§ Objective: Can you swap "Open" for "Launch" in each of the entries below, keep everything else as it is, and leave the pictures out of your answer?
====== Supplied material
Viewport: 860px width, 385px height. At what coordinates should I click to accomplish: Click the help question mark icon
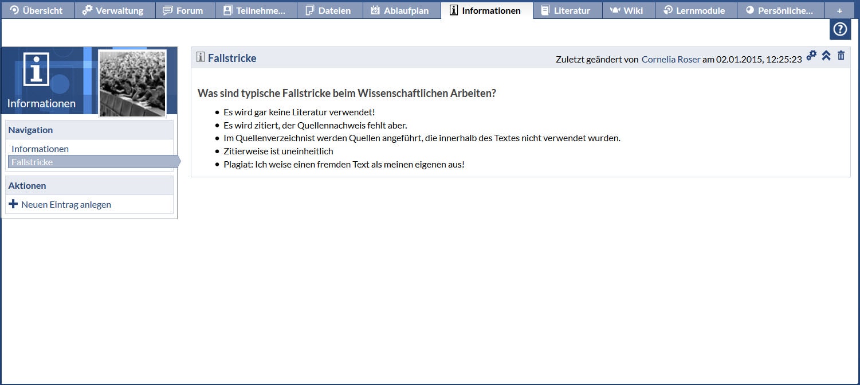coord(839,29)
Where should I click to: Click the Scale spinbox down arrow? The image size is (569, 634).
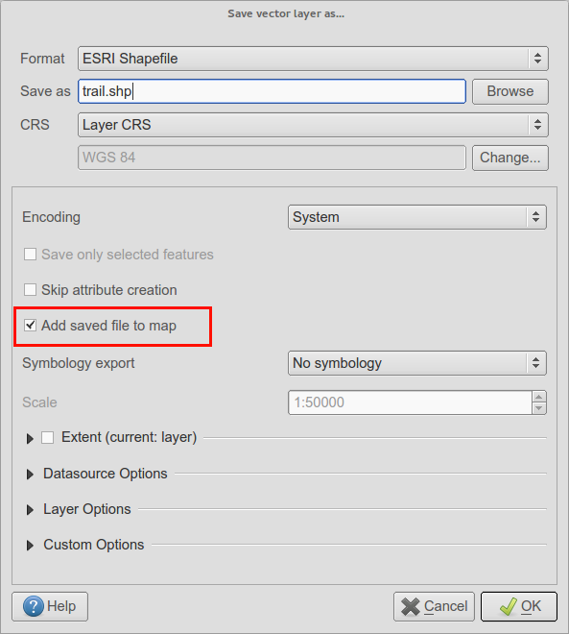pyautogui.click(x=538, y=408)
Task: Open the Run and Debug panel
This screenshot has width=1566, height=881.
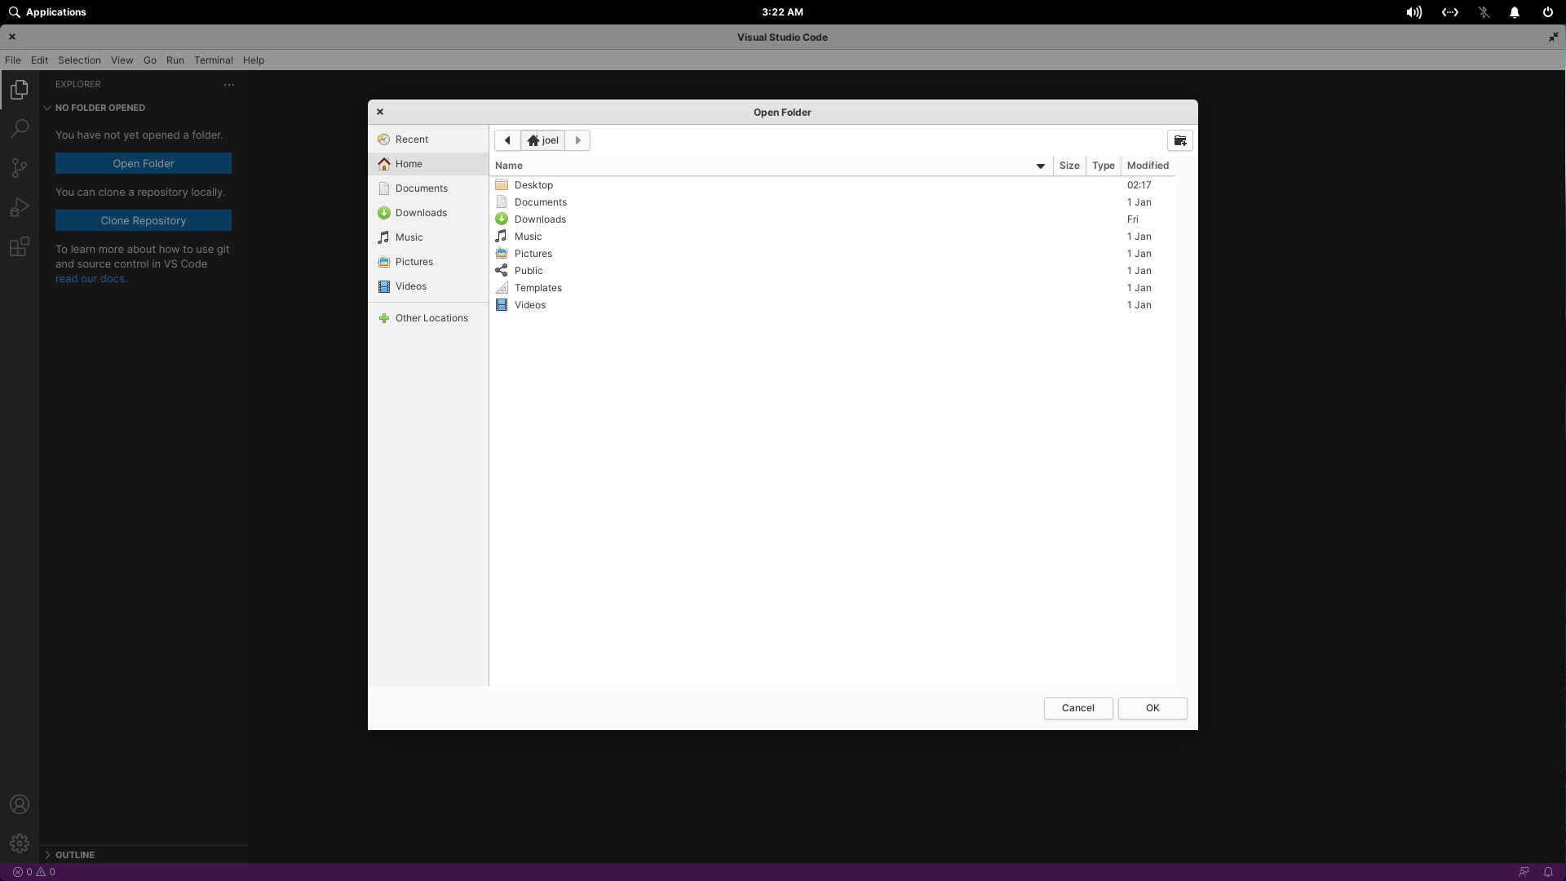Action: [x=19, y=206]
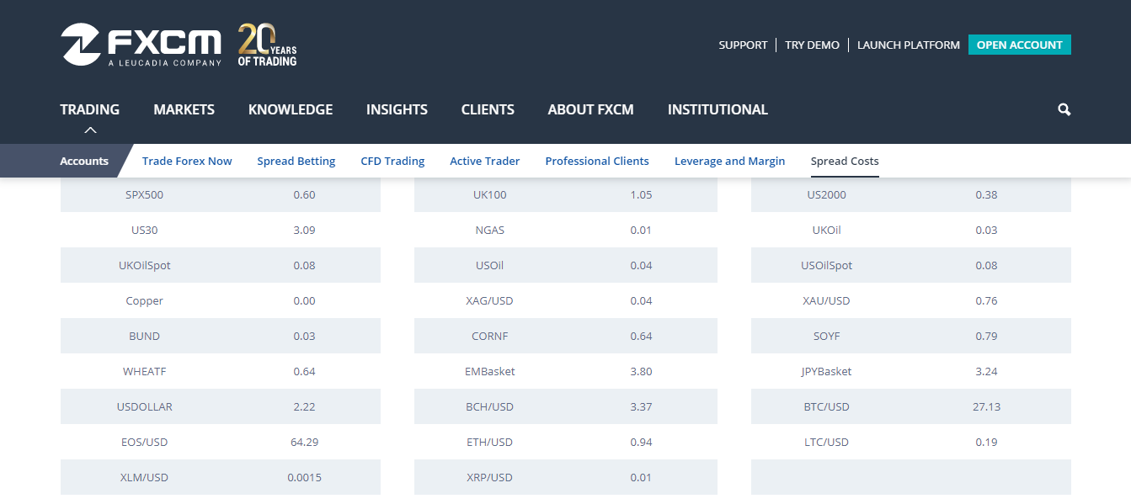Click the Try Demo link
This screenshot has width=1131, height=504.
pos(812,45)
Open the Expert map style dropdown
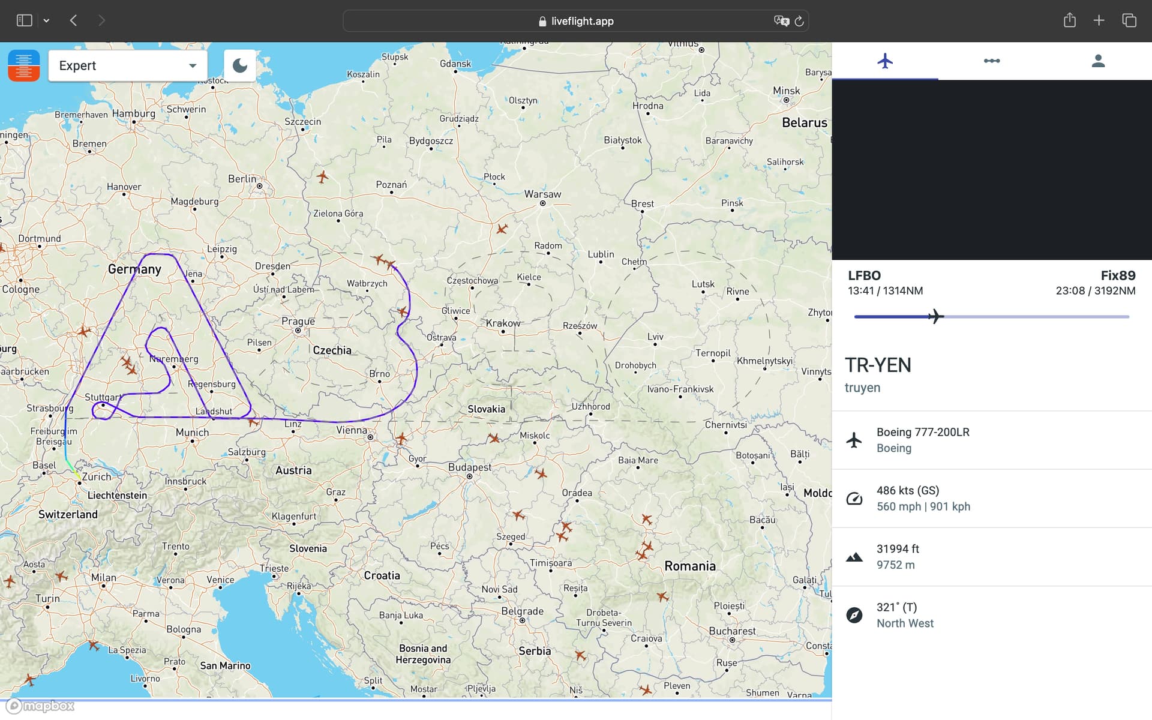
============
§ Result:
Viewport: 860px width, 385px height. At what coordinates should I click to accomplish: Click the help question mark icon
coord(839,29)
Where should I click to: Click the Scale spinbox down arrow? The image size is (569, 634).
pyautogui.click(x=538, y=408)
Task: Launch the Run and Debug panel
This screenshot has width=1566, height=881.
Action: [x=19, y=206]
Click the Try Demo link
This screenshot has width=1131, height=504.
pos(812,45)
Launch the Expert map style dropdown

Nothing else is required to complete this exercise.